The colonization of the jungle is not just a random outcome of extraction facilitating human settlement. Colonization has been a policy enforced by the state, with the Amazon being used as a pressure release valve in response to demands for agrarian reform in Latin America. These forces have combined to create disastrous outcomes.
B: In Jim Scott’s Agrarian Societies class, we talked about how the state relies on simplified, knowable units to govern. Can you reflect a bit on the relationship between the state and Amazonia?
A: Jim Scott’s book Against the Grain has been so helpful for me in terms of understanding Amazonia and the non-panoptic vision. I think Amazonia has such a negative relationship with the state because you cannot control it with visual surveillance. In order to apply visual control mechanisms, you have to destroy the forest. Bolsonaro has tried to do this. But if you destroy it, you fall down with it. The resource appraisals we do in Amazonia are all about our ability to see it from above with satellites. But the Amazon is non-Foucauldian. It’s not a panopticon.

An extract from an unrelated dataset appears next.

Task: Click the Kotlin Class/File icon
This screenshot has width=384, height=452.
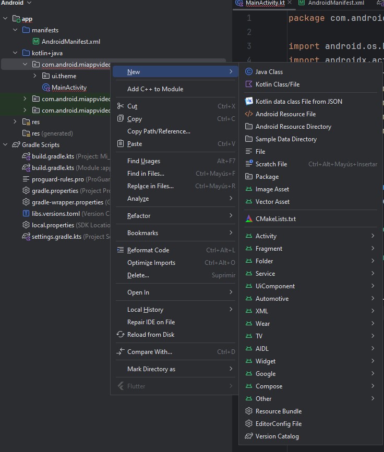Action: tap(249, 84)
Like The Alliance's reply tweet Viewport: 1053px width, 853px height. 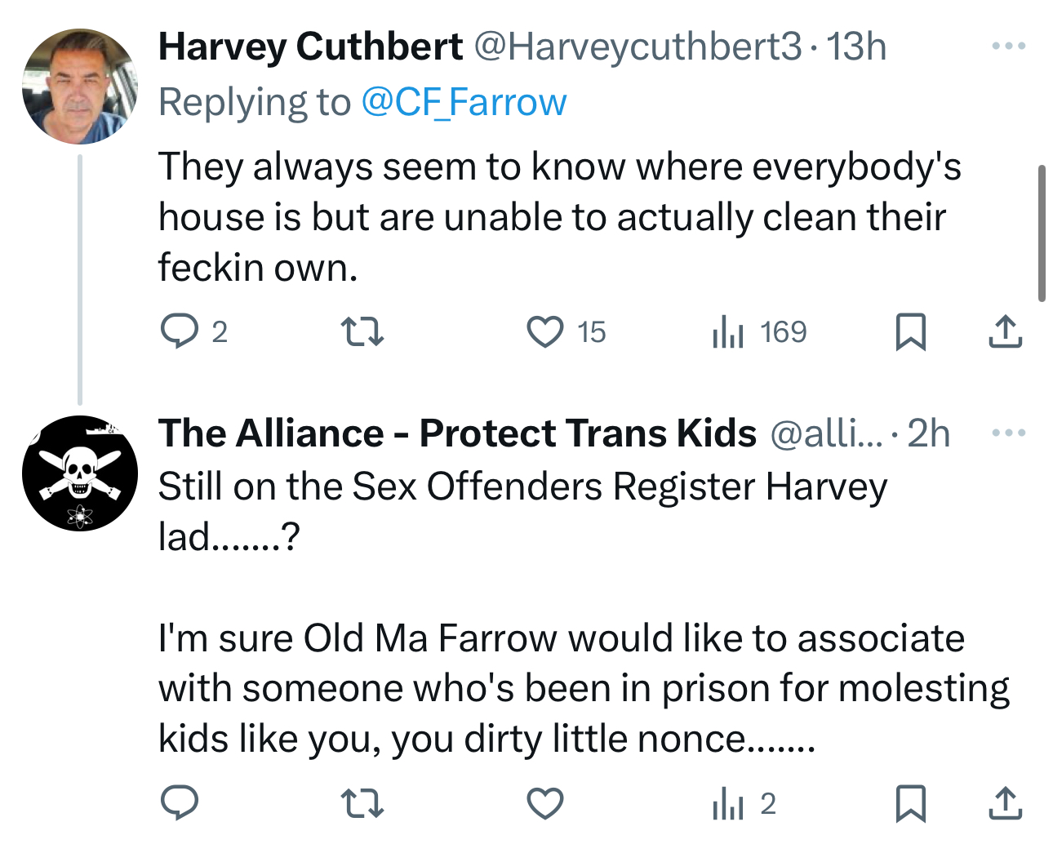tap(544, 803)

Amazonia drives the state crazy. Any incursion is countered by some resistance, some structure that the state doesn’t know how to deal with. It’s the condition of the forest. The canopy is not a site for visual power. It’s a place for sounds, spatiality, water, it’s a different kind of place. There is a local knowledge of water routes that is beyond our access. Amazonia defies the West and our systems at every level, that’s why we crack down there.
And I come from these systems. I learned architecture in a modern school that descends from the Bauhaus. Le Corbusier always built a representation of the eye into his drawings. Ever since perspective was invented in the Renaissance, the eye has been the main feature. In Amazonia all of that collapses. It’s more about the skin, the body, the sounds, the smells, the touch.
B: We talk about informal cities and you refer to them in quotes. Is “informal” not the right way to be thinking of these cities?
A: It’s hard to name it. Informal means lacking form, and that’s not the case with these cities. Latin American scholars tend to prefer “autoconstruido” which means “self-built”. The city that is built by all the people who have not been incorporated into the capitalist systems; they’re not part of the market, they’re not part of the state. Mike Davis calls them the “surplus humanity”. I’m not sure if I like that term, because he’s looking at it from the center outwards, though he is using it in a very cynical, Marxist way, to critique capitalism.
People refer to “frontier cities.” Here I again give credit to Susanna Hecht, who once told me “Frontier? From whose perspective?” We’re advancing into Amazonia so it’s a frontier of extraction, the oil frontier, the soybean agribusiness frontier. But from the perspective of indigenous peoples it is not a frontier at all, it’s an invasion.
“Frontier” needs to be questioned as a concept urgently because it has to do with jurisdiction, land tenure, and security. Indigenous populations are being dispossessed once again because our ontologies don’t take them into account. They don’t have the same property systems we do – but that doesn’t mean that we can impose ours and kick them out. It’s a continuous clash. So many people die in Amazonia every month due to land conflicts. In the abstract world, we treat the market as this benign mechanism of exchange. On the ground, there is a lot of intentional, strategic violence embedded in it. Just look at Judith Kimerling’s article for the Vermont Law Review – the oil companies were dropping bombs from the air into Waorani settlements to open the ground for extraction. The commodity market is not an innocent affair.